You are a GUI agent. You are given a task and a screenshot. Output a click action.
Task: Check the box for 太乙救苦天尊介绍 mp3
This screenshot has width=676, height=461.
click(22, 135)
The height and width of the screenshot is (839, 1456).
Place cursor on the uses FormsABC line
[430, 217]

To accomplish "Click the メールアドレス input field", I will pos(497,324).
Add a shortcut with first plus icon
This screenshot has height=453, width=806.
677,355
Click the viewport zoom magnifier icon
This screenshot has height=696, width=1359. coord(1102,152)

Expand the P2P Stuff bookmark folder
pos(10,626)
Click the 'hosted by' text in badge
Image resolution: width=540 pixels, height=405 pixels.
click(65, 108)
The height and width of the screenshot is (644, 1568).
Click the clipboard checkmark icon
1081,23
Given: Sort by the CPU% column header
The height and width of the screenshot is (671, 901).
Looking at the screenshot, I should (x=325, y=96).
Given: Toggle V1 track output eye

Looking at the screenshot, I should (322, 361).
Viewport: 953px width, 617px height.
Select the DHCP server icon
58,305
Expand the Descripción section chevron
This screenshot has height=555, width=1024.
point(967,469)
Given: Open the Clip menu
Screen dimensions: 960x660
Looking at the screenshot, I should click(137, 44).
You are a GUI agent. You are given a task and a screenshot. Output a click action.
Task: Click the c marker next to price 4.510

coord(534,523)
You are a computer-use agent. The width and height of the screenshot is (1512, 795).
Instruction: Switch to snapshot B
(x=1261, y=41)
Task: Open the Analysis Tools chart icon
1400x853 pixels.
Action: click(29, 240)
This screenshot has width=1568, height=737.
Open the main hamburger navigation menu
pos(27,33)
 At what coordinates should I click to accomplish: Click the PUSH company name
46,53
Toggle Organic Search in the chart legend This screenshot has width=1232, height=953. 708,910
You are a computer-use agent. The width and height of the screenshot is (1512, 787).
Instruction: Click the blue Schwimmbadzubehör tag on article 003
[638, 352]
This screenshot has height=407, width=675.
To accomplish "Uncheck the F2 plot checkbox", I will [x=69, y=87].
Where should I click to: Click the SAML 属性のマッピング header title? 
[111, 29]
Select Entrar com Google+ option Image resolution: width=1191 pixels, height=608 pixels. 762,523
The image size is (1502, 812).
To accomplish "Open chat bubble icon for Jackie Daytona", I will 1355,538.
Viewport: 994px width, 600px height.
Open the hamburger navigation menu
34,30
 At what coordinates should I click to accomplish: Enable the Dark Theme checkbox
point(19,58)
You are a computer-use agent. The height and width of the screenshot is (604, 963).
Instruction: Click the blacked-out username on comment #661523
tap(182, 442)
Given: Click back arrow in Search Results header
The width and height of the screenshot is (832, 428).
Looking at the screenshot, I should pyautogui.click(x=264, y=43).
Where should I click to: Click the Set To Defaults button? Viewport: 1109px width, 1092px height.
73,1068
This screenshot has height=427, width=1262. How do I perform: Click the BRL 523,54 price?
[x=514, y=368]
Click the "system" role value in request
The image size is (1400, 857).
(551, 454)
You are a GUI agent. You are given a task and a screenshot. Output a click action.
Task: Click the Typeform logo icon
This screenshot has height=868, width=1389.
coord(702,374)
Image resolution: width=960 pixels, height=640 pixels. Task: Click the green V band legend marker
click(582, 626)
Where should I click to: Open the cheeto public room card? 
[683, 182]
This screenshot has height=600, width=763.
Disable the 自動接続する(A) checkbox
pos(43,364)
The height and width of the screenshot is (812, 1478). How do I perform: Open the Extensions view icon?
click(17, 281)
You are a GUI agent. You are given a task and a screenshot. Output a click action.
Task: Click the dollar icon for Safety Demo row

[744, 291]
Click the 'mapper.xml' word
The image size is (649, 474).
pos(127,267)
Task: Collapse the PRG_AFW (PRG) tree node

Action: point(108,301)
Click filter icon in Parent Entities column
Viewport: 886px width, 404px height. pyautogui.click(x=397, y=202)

────────────────

Exercise: Copy out the listing above line for line, with no changes.

Exercise answer:
You are a GUI agent. You are given a task and a screenshot. Output a click action.
Task: Check the box for 太乙救苦天尊介绍 mp3
This screenshot has width=676, height=461.
click(22, 135)
The height and width of the screenshot is (839, 1456).
Place cursor on the uses FormsABC line
[430, 217]

To accomplish "Click the メールアドレス input field", I will pos(497,324).
Add a shortcut with first plus icon
This screenshot has height=453, width=806.
677,355
Click the viewport zoom magnifier icon
This screenshot has height=696, width=1359. coord(1102,152)

Expand the P2P Stuff bookmark folder
pos(10,626)
Click the 'hosted by' text in badge
Image resolution: width=540 pixels, height=405 pixels.
click(65, 108)
The height and width of the screenshot is (644, 1568).
Click the clipboard checkmark icon
1081,23
Given: Sort by the CPU% column header
The height and width of the screenshot is (671, 901).
Looking at the screenshot, I should (x=325, y=96).
Given: Toggle V1 track output eye

Looking at the screenshot, I should (322, 361).
Viewport: 953px width, 617px height.
Select the DHCP server icon
58,305
Expand the Descripción section chevron
This screenshot has height=555, width=1024.
point(967,469)
Given: Open the Clip menu
Screen dimensions: 960x660
Looking at the screenshot, I should click(137, 44).
You are a GUI agent. You are given a task and a screenshot. Output a click action.
Task: Click the c marker next to price 4.510

coord(534,523)
You are a computer-use agent. The width and height of the screenshot is (1512, 795).
Instruction: Switch to snapshot B
(x=1261, y=41)
Task: Open the Analysis Tools chart icon
1400x853 pixels.
Action: click(29, 240)
This screenshot has width=1568, height=737.
Open the main hamburger navigation menu
pos(27,33)
 At what coordinates should I click to accomplish: Click the PUSH company name
46,53
Toggle Organic Search in the chart legend This screenshot has width=1232, height=953. 708,910
You are a computer-use agent. The width and height of the screenshot is (1512, 787).
Instruction: Click the blue Schwimmbadzubehör tag on article 003
[638, 352]
This screenshot has height=407, width=675.
To accomplish "Uncheck the F2 plot checkbox", I will [x=69, y=87].
Where should I click to: Click the SAML 属性のマッピング header title? 
[111, 29]
Select Entrar com Google+ option Image resolution: width=1191 pixels, height=608 pixels. 762,523
The image size is (1502, 812).
To accomplish "Open chat bubble icon for Jackie Daytona", I will 1355,538.
Viewport: 994px width, 600px height.
Open the hamburger navigation menu
34,30
 At what coordinates should I click to accomplish: Enable the Dark Theme checkbox
point(19,58)
You are a computer-use agent. The height and width of the screenshot is (604, 963).
Instruction: Click the blacked-out username on comment #661523
tap(182, 442)
Given: Click back arrow in Search Results header
The width and height of the screenshot is (832, 428).
Looking at the screenshot, I should pyautogui.click(x=264, y=43).
Where should I click to: Click the Set To Defaults button? Viewport: 1109px width, 1092px height.
73,1068
This screenshot has height=427, width=1262. How do I perform: Click the BRL 523,54 price?
[x=514, y=368]
Click the "system" role value in request
The image size is (1400, 857).
(551, 454)
You are a GUI agent. You are given a task and a screenshot. Output a click action.
Task: Click the Typeform logo icon
This screenshot has height=868, width=1389.
coord(702,374)
Image resolution: width=960 pixels, height=640 pixels. Task: Click the green V band legend marker
click(582, 626)
Where should I click to: Open the cheeto public room card? 
[683, 182]
This screenshot has height=600, width=763.
Disable the 自動接続する(A) checkbox
pos(43,364)
The height and width of the screenshot is (812, 1478). How do I perform: Open the Extensions view icon?
click(17, 281)
You are a GUI agent. You are given a task and a screenshot. Output a click action.
Task: Click the dollar icon for Safety Demo row

[744, 291]
Click the 'mapper.xml' word
The image size is (649, 474).
pos(127,267)
Task: Collapse the PRG_AFW (PRG) tree node

Action: point(108,301)
Click filter icon in Parent Entities column
Viewport: 886px width, 404px height. pyautogui.click(x=397, y=202)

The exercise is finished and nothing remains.